La Stargardt è una forma giovanile di degenerazione maculare, la principale causa di cecità tra le persone più adulte. In questa malattia le cellule che alimentano la retina si deteriorano, causandone la morte. Senza la retina, l’occhio non riesce a processare la luce e a inviare segnali al cervello. Il risultato è una progressiva perdita della vista, a partire dalla visione centrale. I sintomi si manifestano solitamente intorno ai 20 anni ed è una malattia genetica.
Michael ha cominciato ad avere problemi a 21 anni, al college.

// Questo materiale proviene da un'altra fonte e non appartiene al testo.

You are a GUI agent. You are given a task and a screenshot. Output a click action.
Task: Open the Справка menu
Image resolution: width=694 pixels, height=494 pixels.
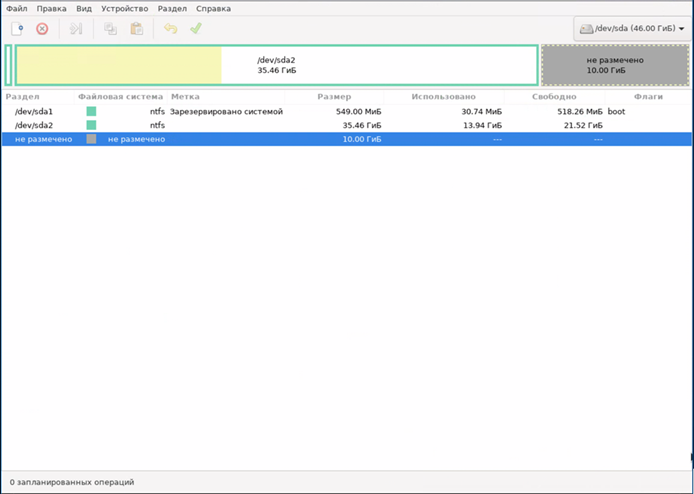[x=213, y=8]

In quel periodo ha cominciato ad avere problemi a leggere quanto scritto alla lavagna ed è quindi andato da un oculista, che gli ha prescritto un paio di occhiali. Gli occhiali si sono però rivelati inutili e la vista ha continuato a peggiorare, con scintillii e buchi al centro del campo visivo. A quel punto gli è stata diagnosticata la malattia di Stargardt.
Il trattamento mediante cellule staminali si pone l’obiettivo di sostituire le cellule dell’epitelio pigmentato retinico, ovvero le cellule che portano i nutrimenti alla retina e di cui la malattia causa la morte. Vengono usate cellule staminali embrionali, trattate con delle sostanze che ne incoraggino lo sviluppo in vitro e la conversione in cellule dell’epitelio pigmentato retinico. Le cellule staminali trattate vengono trapiantate nell’occhio malato, dove dovrebbero impiantarsi, crescere e riprodursi.
È ancora presto per sapere se la terapia avrà risultati significativi. Michael, che ha subito l’operazione a Dicembre 2013, va avanti con la sua vita e nel mentre si è sposato. A suo dire la vista sarebbe un poco migliorata e sarebbe in grado di leggere un paio di righe in più sul tabellone dell’oculista. Se ci sarà un processo di regressione della malattia, lo potranno dire solo il tempo e ulteriori ricerche.